Depuis le début de la guerre en Ukraine imposée par les Russes, les drones sont devenus un acteur majeur sur les champs de bataille. Une innovation technologique déterminante, un moyen plus économique que l’aviation classique. Les « faibles » peuvent rivaliser, porter des coups, causer de graves dommages.
Aujourd’hui, de plus en plus perfectionnés et performants, ils sont rejoints par une autre innovation de la guerre deux points zéro : les robots. Ils peuvent combattre seuls, pilotés à distance par l’homme. Ecoutons Volodymyr Zelensky, lundi : « Pour la première fois dans l’histoire de cette guerre, une position ennemie a été prise exclusivement par des plateformes sans pilote – systèmes terrestres et drones. Les occupants se sont rendus, et l’opération a été menée sans infanterie et sans pertes de notre côté ». Ces nouvelles armes « ont déjà effectué plus de 22.000 missions au front en seulement trois mois », a assuré le président ukrainien. « Plus de 22.000 sauvées lorsqu’un robot s’est aventuré dans les zones les plus dangereuses à la place d’un guerrier », s’est-il félicité.
Ces robots que l’Ukraine fabrique aujourd’hui par dizaines de milliers ne coutent pas cher -10 à 20 000 euros » et peuvent effectuer une multitude de missions : lance grenades, port de canons, de micro, évacuation de blessés, ravitaillement, pose de mines… Leurs cousins européens, souvent trop lourds, trop grands et couteux sont inadaptés au combat.
Le commandant d’une brigade d’assaut vante ces nouvelles armes : « Si nous nous orientons vers l’innovation technologique, alors cette année, j’en suis convaincu, nous pouvons retirer jusqu’à 30 % des fantassins de ligne de démarcation, et dans un avenir proche, jusqu’à 80 % ». L’Ukraine manque de soldats…
« L’avenir est ici, sur le champ de bataille, et l’Ukraine le construit » affirme Zelensky.

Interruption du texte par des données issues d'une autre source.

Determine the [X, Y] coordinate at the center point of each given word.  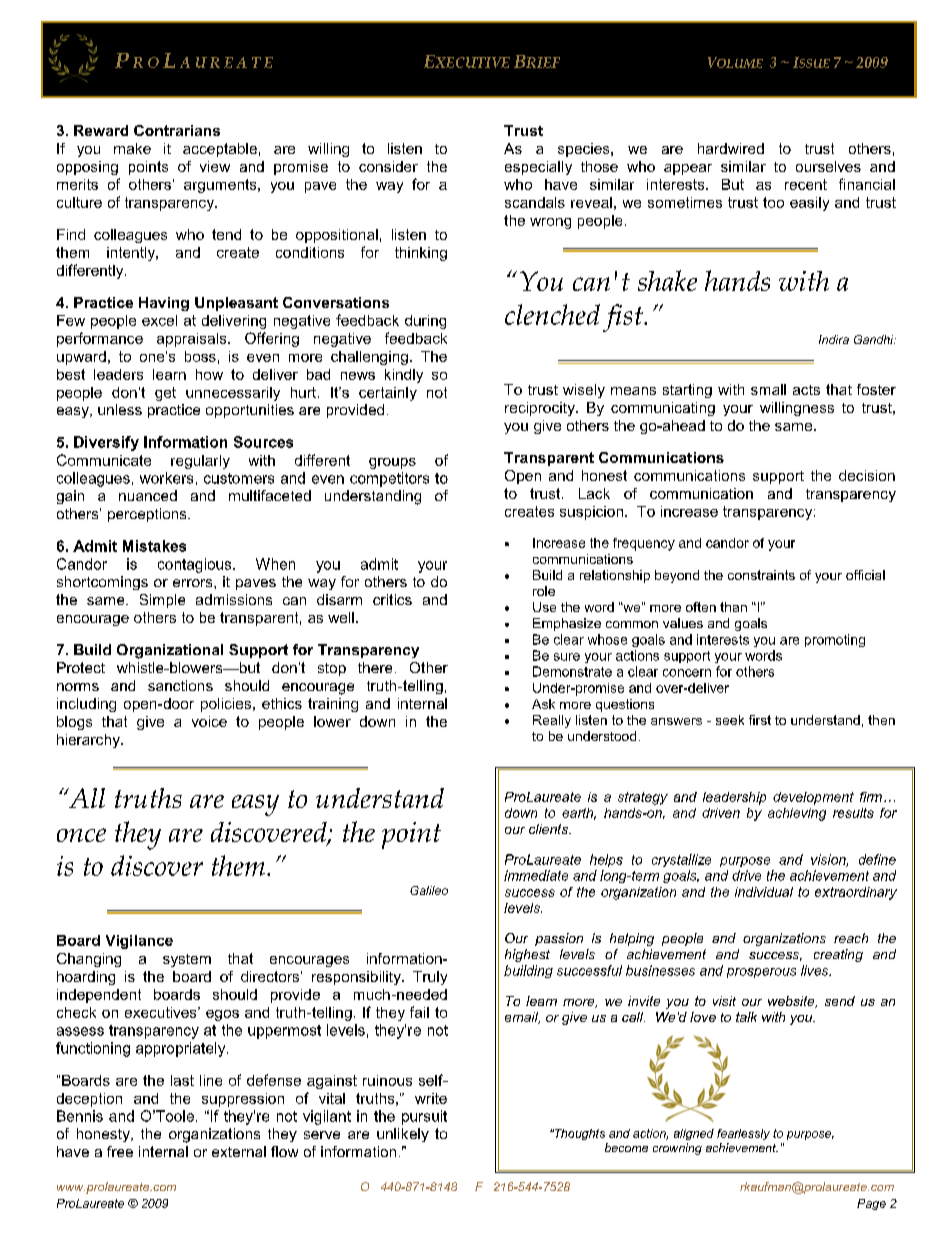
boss [200, 356]
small [768, 389]
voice [209, 721]
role [544, 591]
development [813, 798]
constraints [761, 575]
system [187, 960]
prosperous [761, 973]
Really [552, 721]
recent [806, 184]
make [132, 148]
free [120, 1151]
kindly [404, 376]
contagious [196, 565]
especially [538, 168]
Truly [430, 978]
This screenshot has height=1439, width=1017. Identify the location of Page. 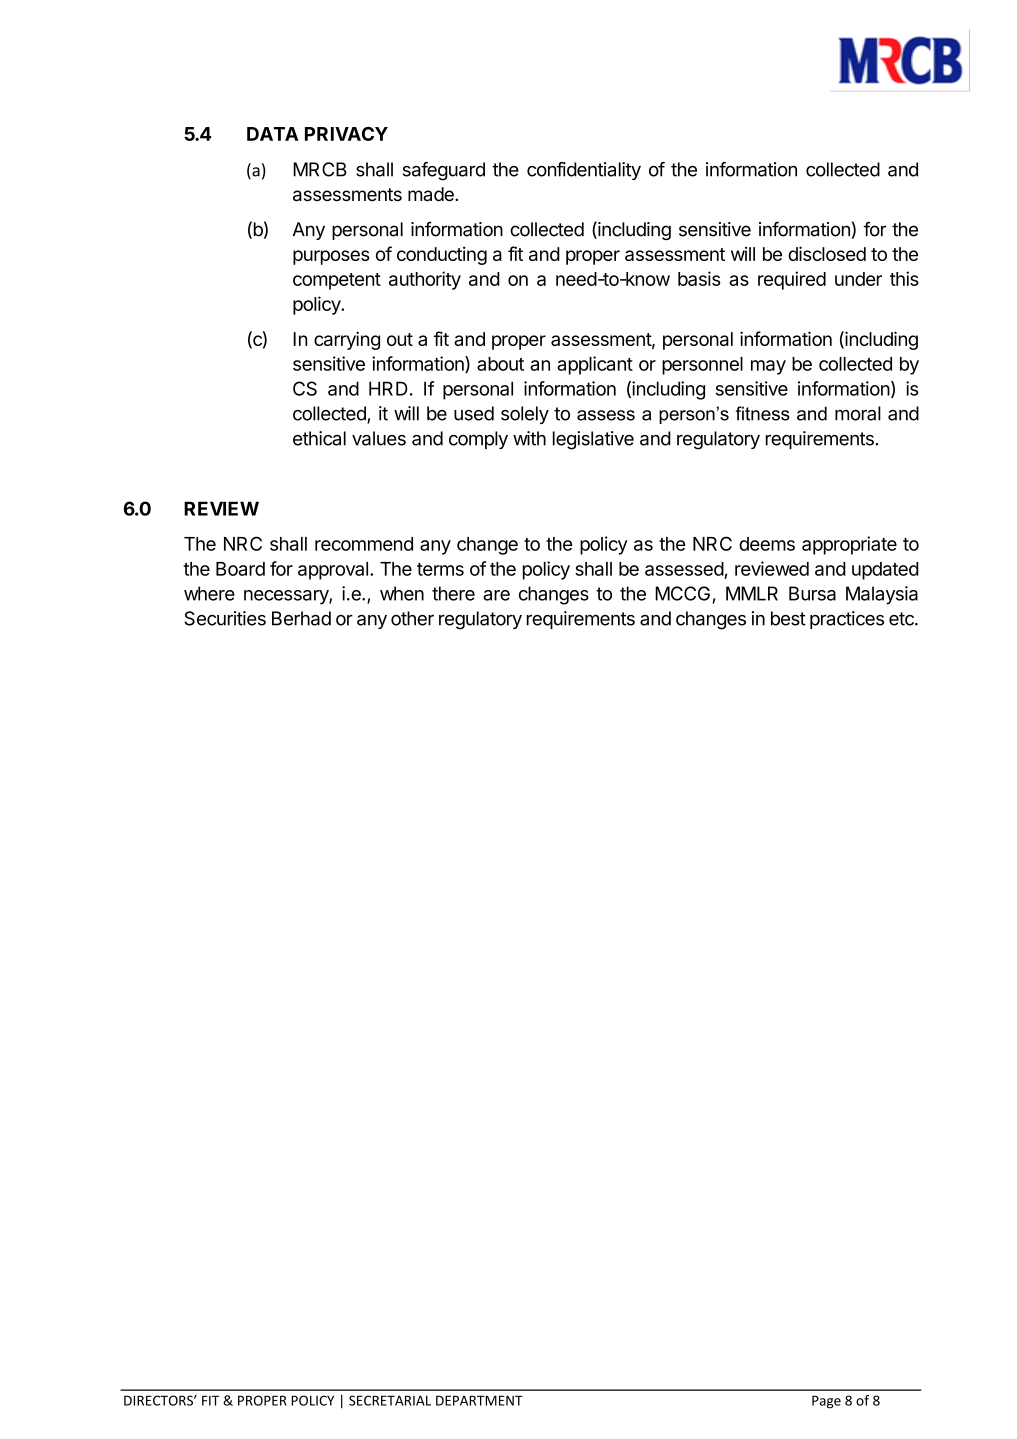
(826, 1402).
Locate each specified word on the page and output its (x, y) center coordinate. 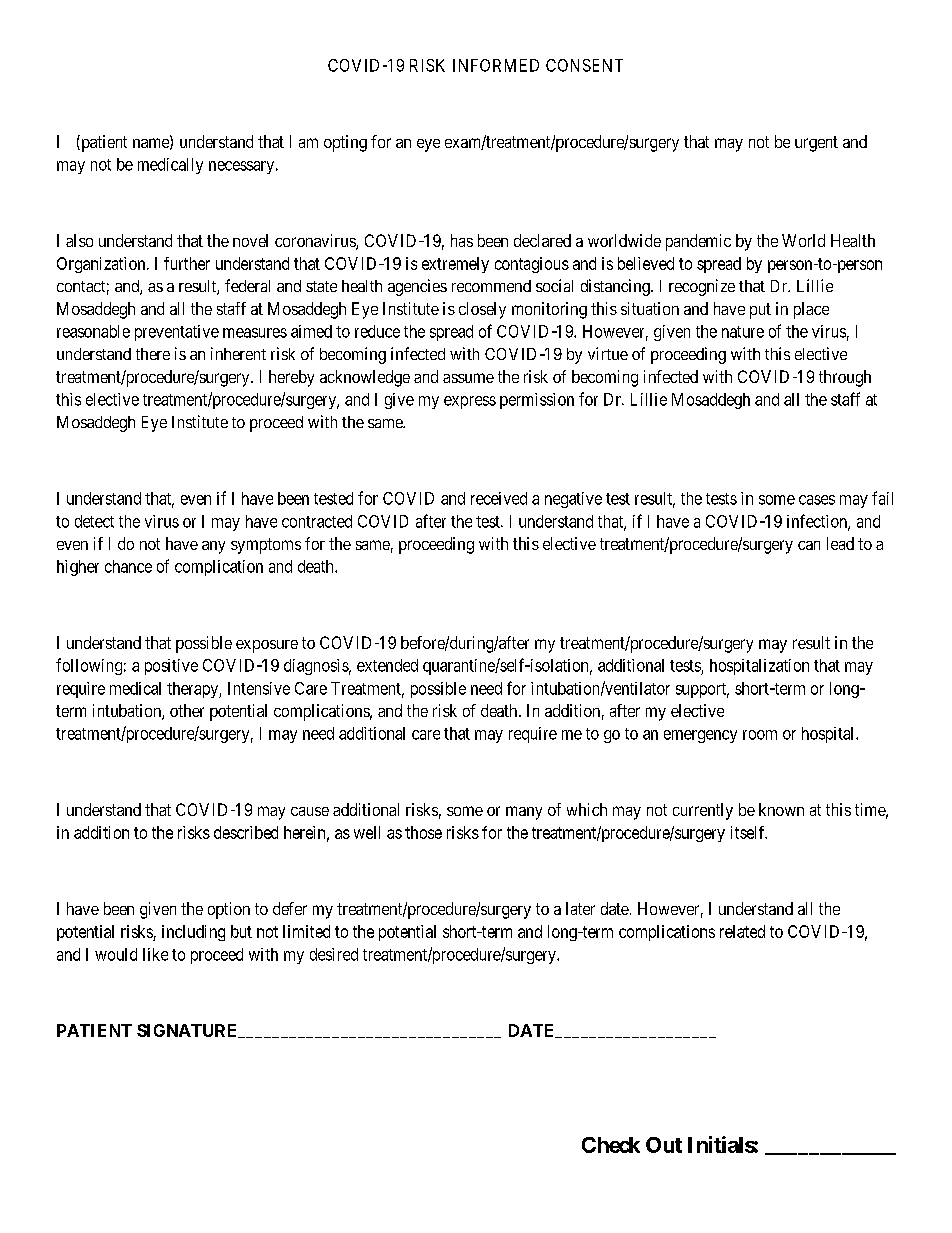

Certes, les robots peuvent sauver des vies, mais de experts internationaux confient que des risques existent dont celui de modifier la nature des conflits armés, estime le Dr Patrick Bury, de l’Université de Bath. L’ancien membre du Département d’Etat américain Mike Benz s’inquiète du risque politique réduit lié aux invasions terrestres. Selon lui, la perspective d’envoyer des robots plutôt que des soldats pourrait encourager certains États à visées impérialistes à céder à la « tentation d’invasions terrestres » à l’avenir.